Corporate US Tax Dollars Continue to Leave US – How Bad is It?
US government authorities have tried to assure us that they are cracking down on so-called “inversions”, which allow the merging of US-owned with foreign-owned companies, followed conveniently by the combined entity paying corporate taxes in the much lower taxed foreign country. This effectively allows the formerly US-based company to pay significantly less in taxes (or none at all) to the US. This accounting slight of hand, where US companies basically “renounce their US citizenship” so that they can pay less in taxes (a shareholder-favored/US citizen disfavored move) has been going on for at least 20 years now. However, it has become more popular in recent years.

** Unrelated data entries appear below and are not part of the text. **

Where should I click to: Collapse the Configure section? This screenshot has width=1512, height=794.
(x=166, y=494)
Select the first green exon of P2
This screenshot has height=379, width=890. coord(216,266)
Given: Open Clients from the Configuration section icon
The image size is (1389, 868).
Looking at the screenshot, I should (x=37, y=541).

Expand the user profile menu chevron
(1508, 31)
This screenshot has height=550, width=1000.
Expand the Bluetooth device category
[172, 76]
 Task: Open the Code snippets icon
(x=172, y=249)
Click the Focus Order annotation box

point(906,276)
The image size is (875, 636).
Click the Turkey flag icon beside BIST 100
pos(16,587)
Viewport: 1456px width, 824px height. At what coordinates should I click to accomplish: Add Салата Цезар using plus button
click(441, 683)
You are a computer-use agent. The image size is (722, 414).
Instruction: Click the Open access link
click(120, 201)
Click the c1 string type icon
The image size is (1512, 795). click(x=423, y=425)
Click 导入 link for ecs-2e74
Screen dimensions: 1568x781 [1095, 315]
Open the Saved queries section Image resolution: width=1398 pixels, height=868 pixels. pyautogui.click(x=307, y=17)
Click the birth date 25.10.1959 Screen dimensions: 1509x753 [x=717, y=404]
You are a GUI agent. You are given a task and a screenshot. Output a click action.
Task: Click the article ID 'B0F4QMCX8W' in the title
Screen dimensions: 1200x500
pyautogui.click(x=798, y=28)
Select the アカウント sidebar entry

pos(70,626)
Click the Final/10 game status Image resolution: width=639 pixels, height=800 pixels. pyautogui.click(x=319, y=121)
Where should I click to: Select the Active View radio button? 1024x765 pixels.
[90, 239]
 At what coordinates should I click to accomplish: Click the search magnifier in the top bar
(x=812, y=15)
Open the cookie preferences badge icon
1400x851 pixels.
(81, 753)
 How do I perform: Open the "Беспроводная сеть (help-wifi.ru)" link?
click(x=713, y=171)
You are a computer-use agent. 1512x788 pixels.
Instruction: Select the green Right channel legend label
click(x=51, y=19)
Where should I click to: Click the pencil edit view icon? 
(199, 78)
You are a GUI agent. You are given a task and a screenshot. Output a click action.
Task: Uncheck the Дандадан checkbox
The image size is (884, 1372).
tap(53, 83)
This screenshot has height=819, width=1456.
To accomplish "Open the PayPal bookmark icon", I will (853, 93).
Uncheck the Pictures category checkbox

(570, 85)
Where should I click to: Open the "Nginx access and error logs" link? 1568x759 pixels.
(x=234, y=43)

Any limitations on this practice attempted by US government authorities recently has not decreased the exodus, presumably in order to not upset major shareholders of the corporation. This kind of thinking must stop, because it is slowly eating away at the very fabric of our great country. It appears that even some of our largest companies are beginning the inversion process (most recently the Milwaukee-based Johnson Controls, and the New York-based Pfizer), companies founded well over 100 years ago.
So, how bad is the problem today? One way to define the problem is to determine how much US Corporation tax is lost annually, compared to total tax receipts. For example, according to the Office of Management and Budget, in 2014 there was $320,731,000,000, or approximately $320 billion tax paid by US corporations. It is estimated that US companies that have already completed inversion generate approximately $70 billion annually in sales. At the current US corporate tax rate of 38%, this translates to as much as $26.6 billion in US corporate tax dollars averted, or over 8% of the total 2014 taxes collected.
This 8% number may not seem huge, but it does nothing to quantify the damage to the US workforce and the future of our country. In other words, when US companies merge into a foreign company, jobs are almost always lost, and may never come back. Further, the lost taxes only makes the federal deficit worse. Its time for our representatives in Washington to get back to work, and take this problem much more seriously before it gets any worse.
This is not a difficult problem to fix, guys. It’s mainly a matter of determining the level of taxation (read: lower) where it does not make sense for at least some of these companies to leave. That number is going to be between 38% and 15% (the tax rate of Ireland, where most of these companies seem to be going). Further, the US as a whole is going to need to become more prudent about how it spends tax dollars (read: cut out more of the fat). Although this is the fix, it will not come easy, and it will no come fast. But it must be done.